Le rituel dans Coven
Le rituel utilisé est un élément central de l’intrigue, marqué par des symboles ésotériques qui suggèrent à la fois un hommage aux traditions occultes et une relecture moderne de celles-ci. Cette scène du rituel est fondamentale, car elle marque le moment où les quatre adolescentes tentent d’utiliser la magie pour atteindre leur objectif, en l’occurrence sauver l’orme millénaire du parc George Sand.
Le décryptage des symboles du rituel mis en œuvre
Le pentagramme est sans doute l’un des symboles les plus reconnaissables dans l’ésotérisme occidental. Traditionnellement, il est associé à la protection, à l’équilibre entre les cinq éléments (terre, eau, feu, air, esprit) et à la connexion entre le monde matériel et spirituel. Dans le contexte du rituel des jeunes filles, le pentagramme semble être utilisé pour canaliser les forces qu’elles tentent d’invoquer. Sa présence souligne leur volonté de se protéger tout en invoquant des pouvoirs surnaturels pour sauver l’arbre.
La page du rituel – page 117 du livre – est parsemée de ce qui semble être des runes ou des glyphes. Ces symboles ont une signification mystérieuse, mais dans la tradition occulte, chaque rune ou glyphe possède une énergie ou une intention spécifique. Ici, ils pourraient représenter des incantations ou des protections supplémentaires, assurant que le rituel soit efficace et sécurisé. Les glyphes en haut à gauche sont disposés en une sorte de phrase magique, probablement une invocation ou un appel aux forces naturelles pour intervenir en faveur de leur cause.
À droite du pentagramme, on voit un symbole représentant une tête cornue. Ce symbole est typiquement associé aux figures démoniaques ou aux entités païennes comme Baphomet ou Pan. Dans ce rituel, ce symbole pourrait être une invocation directe au Démon du Chaos, que les jeunes filles invoquent inconsciemment. Ce détail visuel est un présage de la force destructrice qu’elles libèrent par inadvertance, pensant au départ que leur rituel n’avait que des conséquences positives.
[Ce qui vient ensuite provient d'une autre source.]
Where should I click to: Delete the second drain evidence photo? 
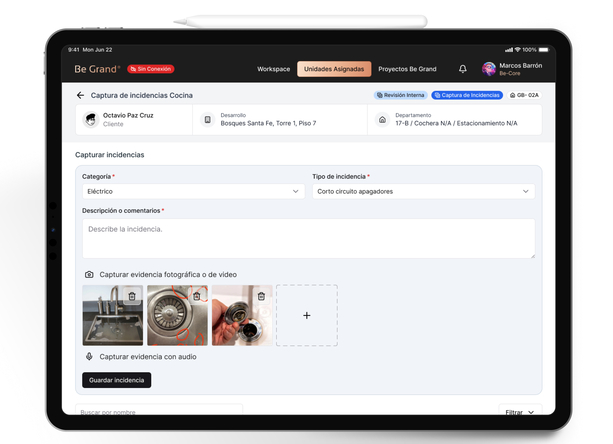tap(197, 296)
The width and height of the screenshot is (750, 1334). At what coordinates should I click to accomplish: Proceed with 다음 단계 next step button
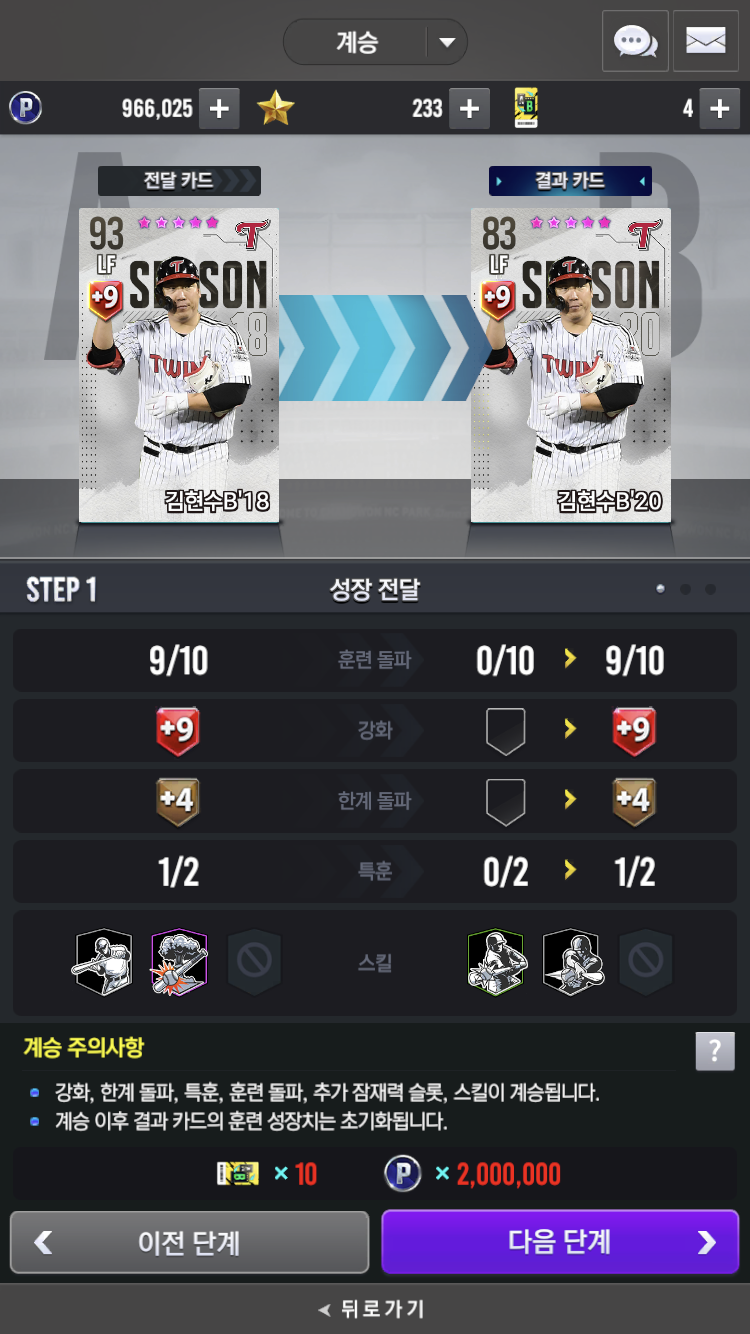(x=560, y=1242)
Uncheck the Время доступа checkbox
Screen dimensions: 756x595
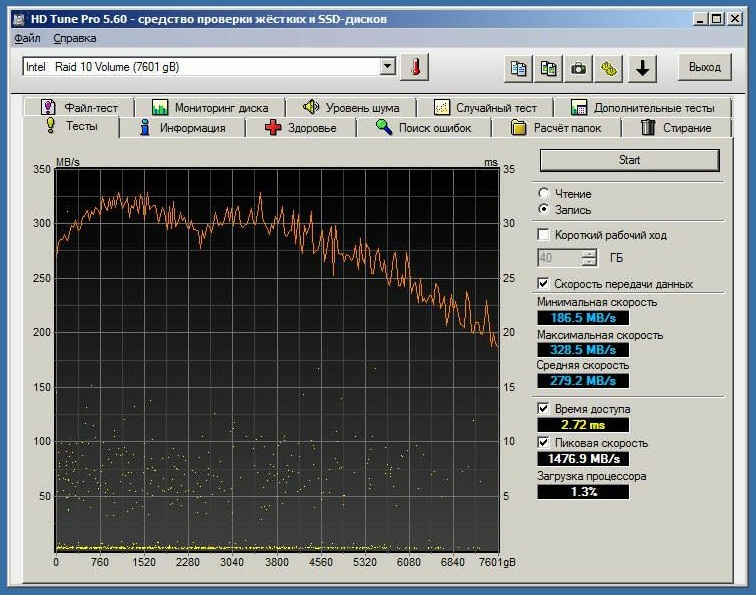(544, 409)
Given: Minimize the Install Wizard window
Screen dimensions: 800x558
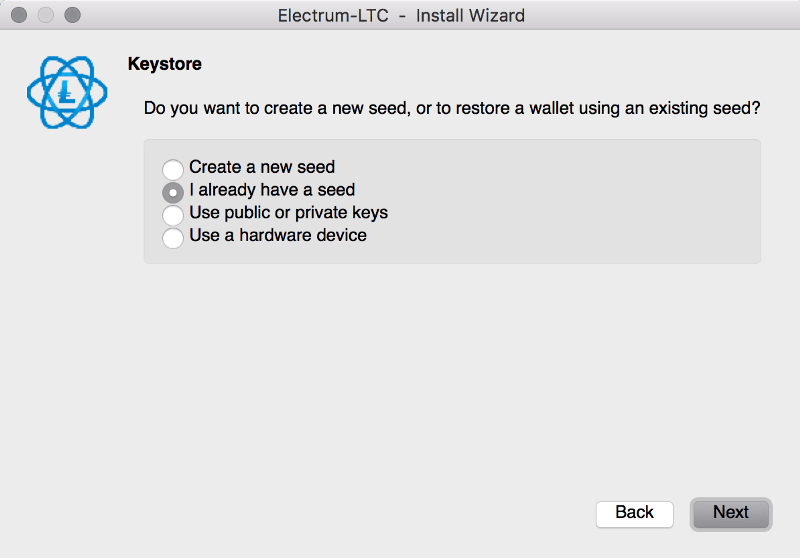Looking at the screenshot, I should coord(45,15).
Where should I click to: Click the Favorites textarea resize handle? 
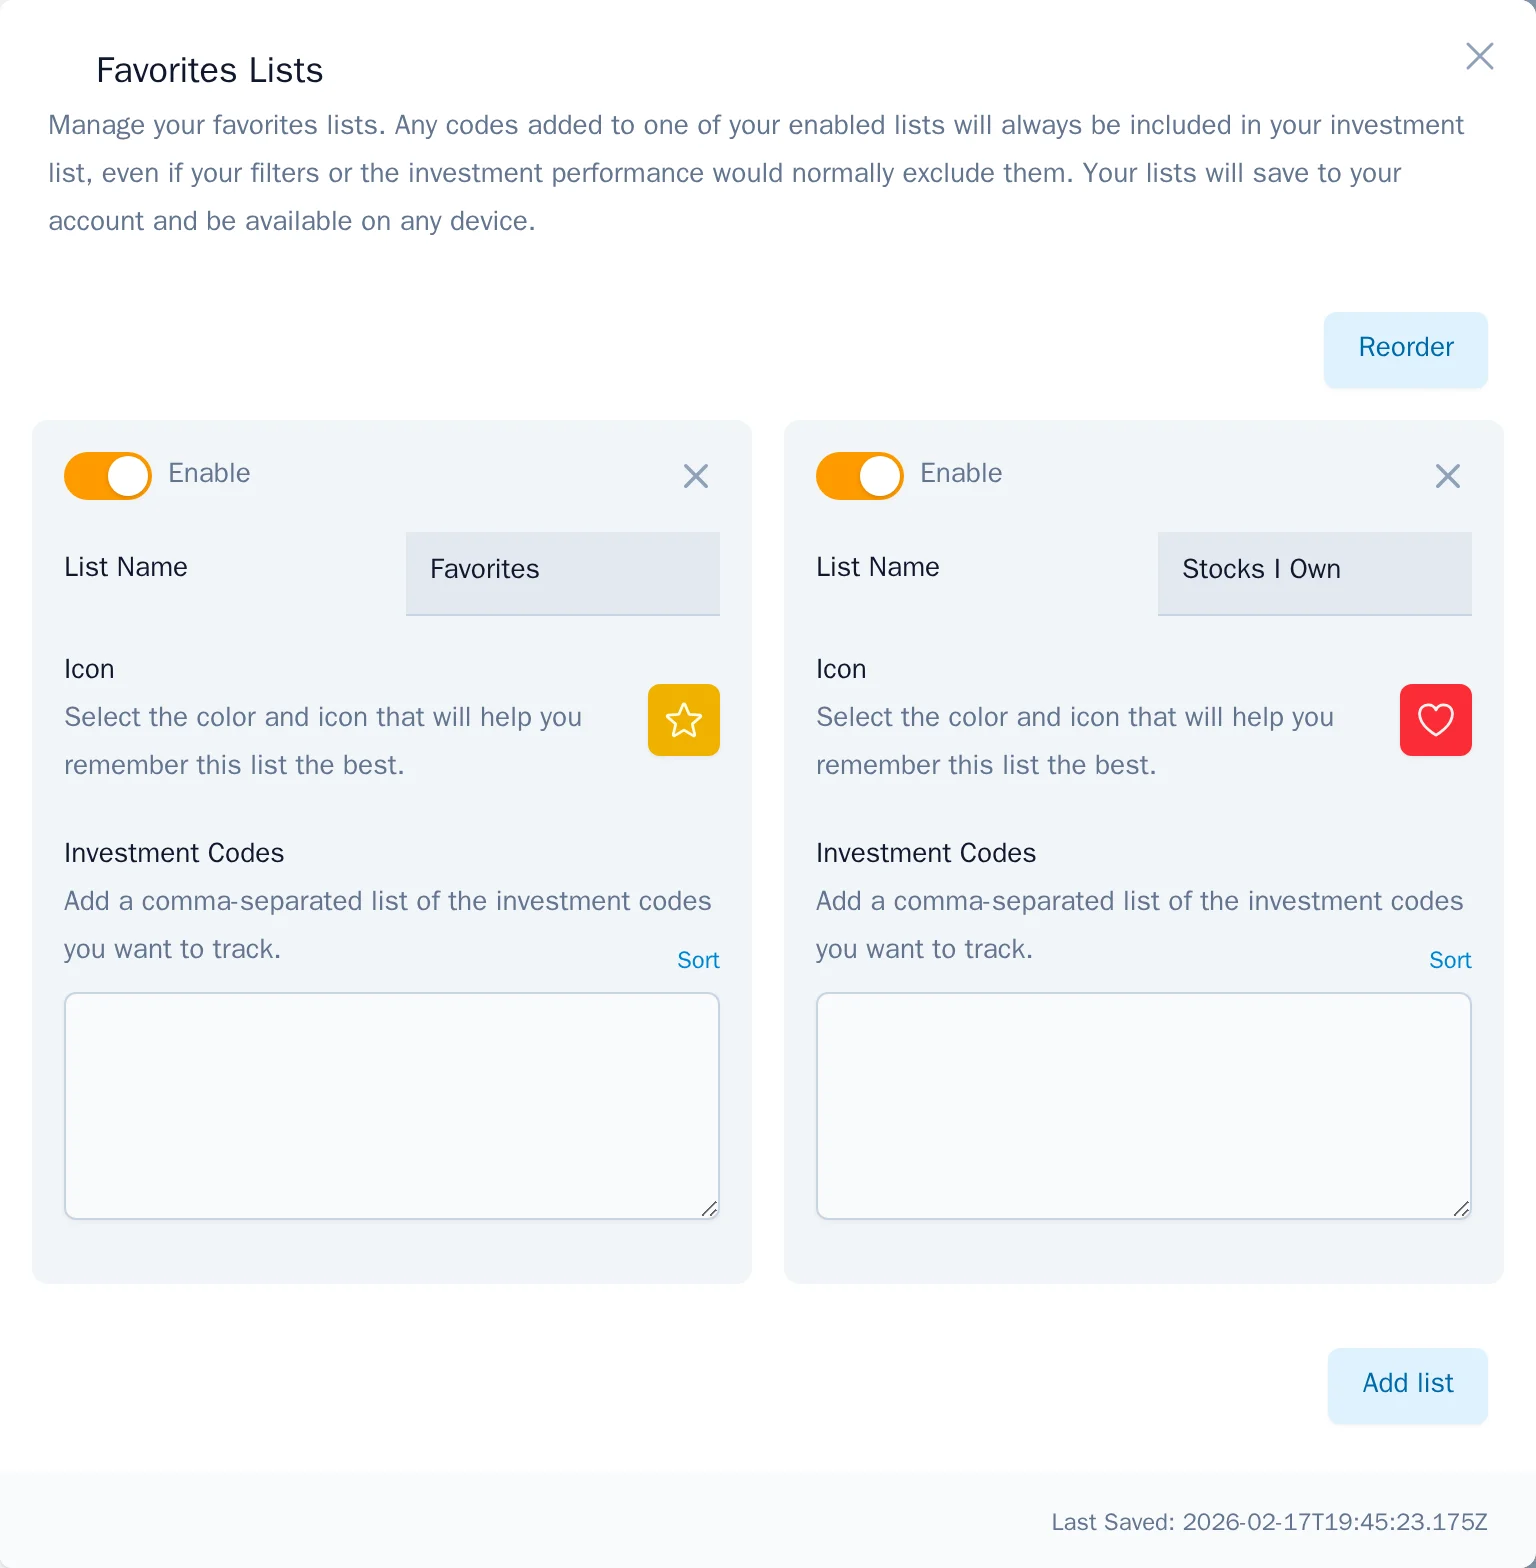710,1209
En bas à droite, on observe des motifs de quadrillages et de vagues. Les quadrillages pourraient symboliser l’ordre ou la structure, tentant d’imposer un contrôle sur les forces chaotiques qu’elles appellent. Les vagues, quant à elles, sont souvent associées au mouvement, à l’énergie fluide ou aux émotions. Dans ce contexte, elles pourraient représenter le flux des énergies occultes, une invitation à ce que celles-ci répondent à l’appel des jeunes sorcières.
La symbolique du rituel
Le rituel que les adolescentes exécutent est un mélange d’éléments traditionnels et modernes. Elles utilisent des objets et des symboles hérités de traditions anciennes, mais avec une approche contemporaine, souvent naïve. Elles abordent la magie avec une certaine innocence, sans réaliser que chaque symbole, chaque geste, a une signification et une conséquence bien plus profonde.
Le fait qu’elles réussissent à sauver l’arbre au début semble valider leur méthode, mais c’est en réalité un leurre, une fausse impression de contrôle. Le pentagramme, les runes et le symbole cornu suggèrent que leur rituel a en réalité éveillé une force bien plus ancienne et destructrice : le Démon du Chaos. Ce dernier représente l’incontrôlable, la nature indomptée qui, une fois réveillée, ne peut plus être contenue.
Interprétation du rituel dans le contexte de l’intrigue
Le rituel, bien qu’apparemment un succès initial, est en réalité le point de bascule dans l’histoire. En tentant d’utiliser des forces surnaturelles pour une cause écologique, les jeunes filles réveillent une entité chaotique qui va bien au-delà de leur compréhension et de leur capacité à maîtriser. Ce démon est une métaphore puissante des dangers liés à l’usage irresponsable de la magie, mais aussi des conséquences imprévisibles que peuvent avoir nos actions, même lorsque celles-ci sont motivées par les meilleures intentions.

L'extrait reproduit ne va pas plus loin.